TASKS TO PERFORM ->
1: According to the festival report, how many countries do participants in Bologna come from?
2: Extract the passage of the festival report starting with "The programme also" and going on through "cottage in Kent.".
3: What reason does the festival report give for calling the atmosphere at Bologna relaxed and democratic?

SOURCE PASSAGE ->
● ● ●
Report by Peter Paul Huth (closure)


There are some well-travelled cineastes and regular festival-goers who call Bologna their favourite festival. The atmosphere is relaxed and democratic, there is no VIP area, no stars who have to be shielded from the common people. Participants come from 70 countries, as is proudly noted. Tickets and accreditations are affordable, especially for students, who make up the majority of the audience. Entire film studies courses travelled from Germany to Bologna for the field trip.

The programme also includes several documentaries on individual filmmakers, such as David Hinton's film essay "Made in England: The Films of Powell and Pressburger", which has also been shown in Berlin and Cannes. Martin Scorsese gives a very personal account of his relationship with Michael Powell, whom he greatly admired. After successful films in the 1940s and 1950s such as "The Life and Death of Colonel Blimp", "The Red Shoes" and "The Tales of Hoffmann", the director was all but forgotten in England and lived in seclusion in a remote cottage in Kent.
● ● ●
DATA LINES ->
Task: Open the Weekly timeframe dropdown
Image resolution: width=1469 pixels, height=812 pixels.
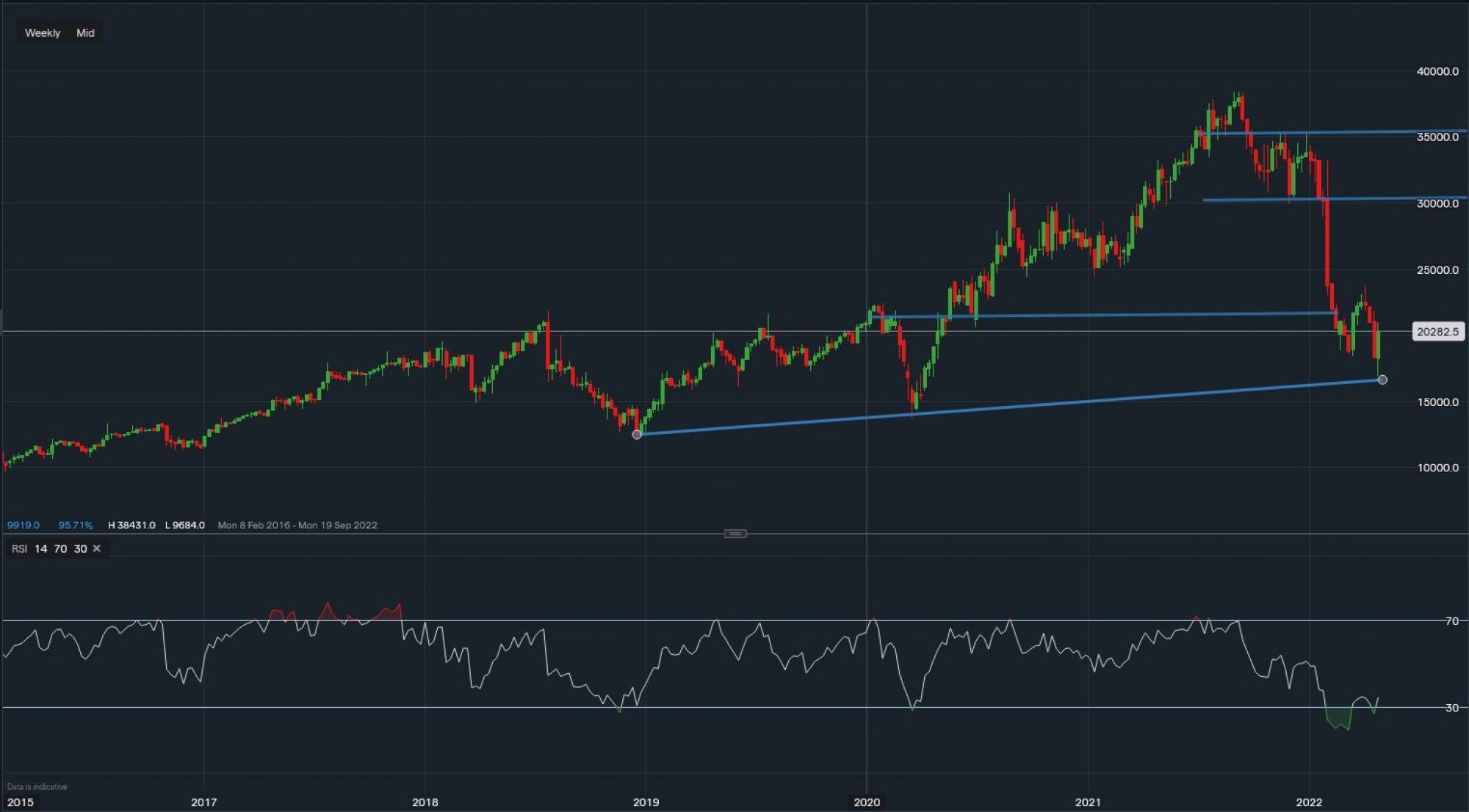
● ● ●
EXPECTED RESULTS ->
1: 70 countries.

2:
The programme also includes several documentaries on individual filmmakers, such as David Hinton's film essay "Made in England: The Films of Powell and Pressburger", which has also been shown in Berlin and Cannes. Martin Scorsese gives a very personal account of his relationship with Michael Powell, whom he greatly admired. After successful films in the 1940s and 1950s such as "The Life and Death of Colonel Blimp", "The Red Shoes" and "The Tales of Hoffmann", the director was all but forgotten in England and lived in seclusion in a remote cottage in Kent.

3: There is no VIP area and no stars who have to be shielded from the common people.